Author: Ian Wilson – Senior Lecturer in Education, York St John University
The future is unknown but, as Abraham Lincoln stated – “’The Best way to predict the future is to create it’? As we look to the future from a point within the current situation where the end is hopefully in sight, I have been thinking about whether we are preparing learners for the future and whether, our roles as educators will still be needed or whether the classrooms of higher education will be populated by teaching bots, androids and artificial intelligence.
For too long the focus of education has been firmly rooted in the transference of knowledge. We transmit this knowledge to the learners placing ourselves in the position of knowledgeable experts at the front of the class, and then expect learners to regurgitate the facts back to us in order to achieve marks and classifications. Although there are pockets of practice which have or will be moving away from this, it does remain the ‘go to’ approach for education. But we as educators have some rivals for this post of knowledge transference. Technology can do this more effectively than any human. It can stay up to date with the knowledge and even provide instant feedback and targets for improvements. We, as humans, cannot compete with the robots on the knowledge front but that does not mean we are redundant? Far from it, we are here to teach and develop something much more important than knowledge – skills.

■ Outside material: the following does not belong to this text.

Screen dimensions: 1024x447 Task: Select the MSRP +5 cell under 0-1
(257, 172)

In Joseph Aoun’s book, “Robot-Proof: Higher Education in the Age of Artificial Intelligence” he explores the role of educators in the future. Here we are not responsible for the transmission of knowledge, but the promotion of skills. Skills to engage and interact with knowledge to see whether it is true or false, skills to be critical and reflect so that we understand whether the knowledge is important and how it will be applicable in our own lives. Skills to problem solve, to collaborate and learn together, and skills which encourage and allow us to produce new products and knowledge. We are the creators of scenarios which allow learners to practice and develop their skills which prepare them not only for the workplace, but for life.

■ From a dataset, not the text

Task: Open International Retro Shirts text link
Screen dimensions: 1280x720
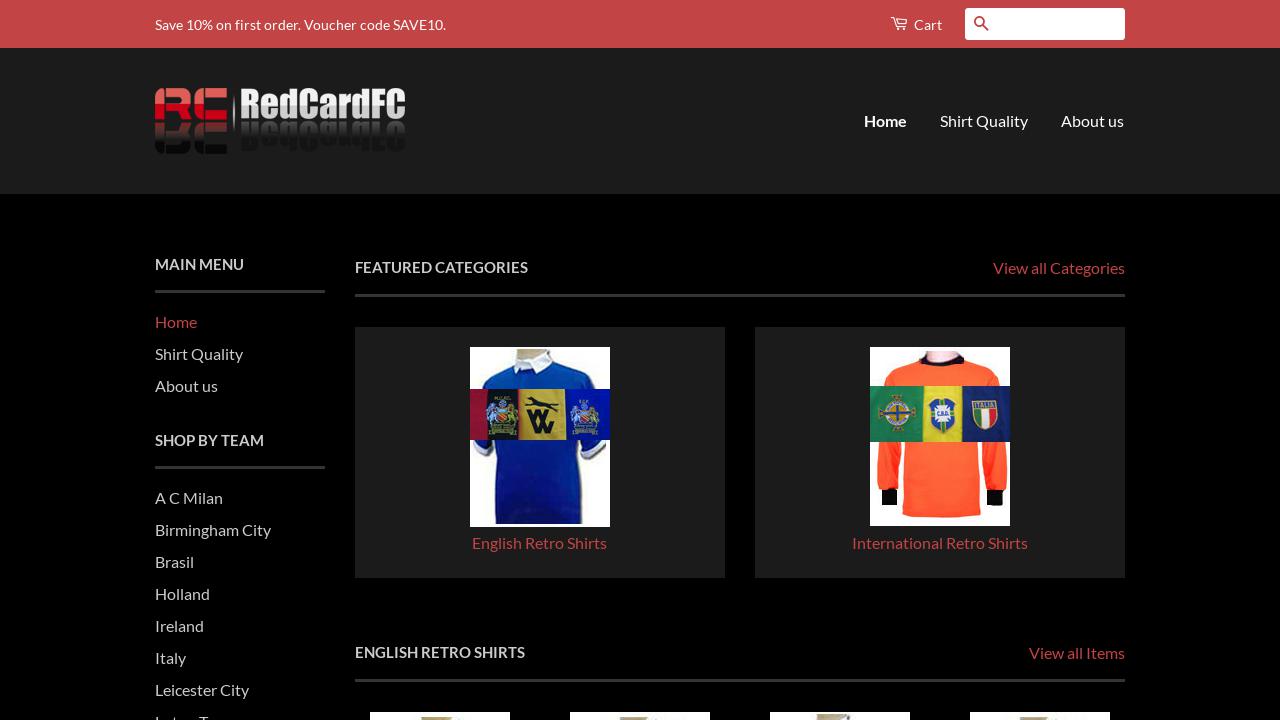Action: [x=940, y=543]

Social media surrounds all of us now, being ever present within our lives and pockets. Without the focus on skills, we are not preparing learners to engage effectively with the information across the platforms of Twitter and Instagram. We are not preparing them for their future. We are not even preparing them for their present. Technology will continue to form an important and every growing presence in all that we do and as educators, it is important that we pause for a moment and ask ourselves a question. What will we be doing when artificial intelligence and robots have replaced us in the knowledge transference classrooms? If we want to take some advice from Abraham Lincoln, then now would be a good time to start creating the future by investing in skill promoting learning scenarios, leaving the knowledge transmission to the robots and allow us, as educators and humans to take our rightful place as promoters and teachers of those skills which every learner needs for their future.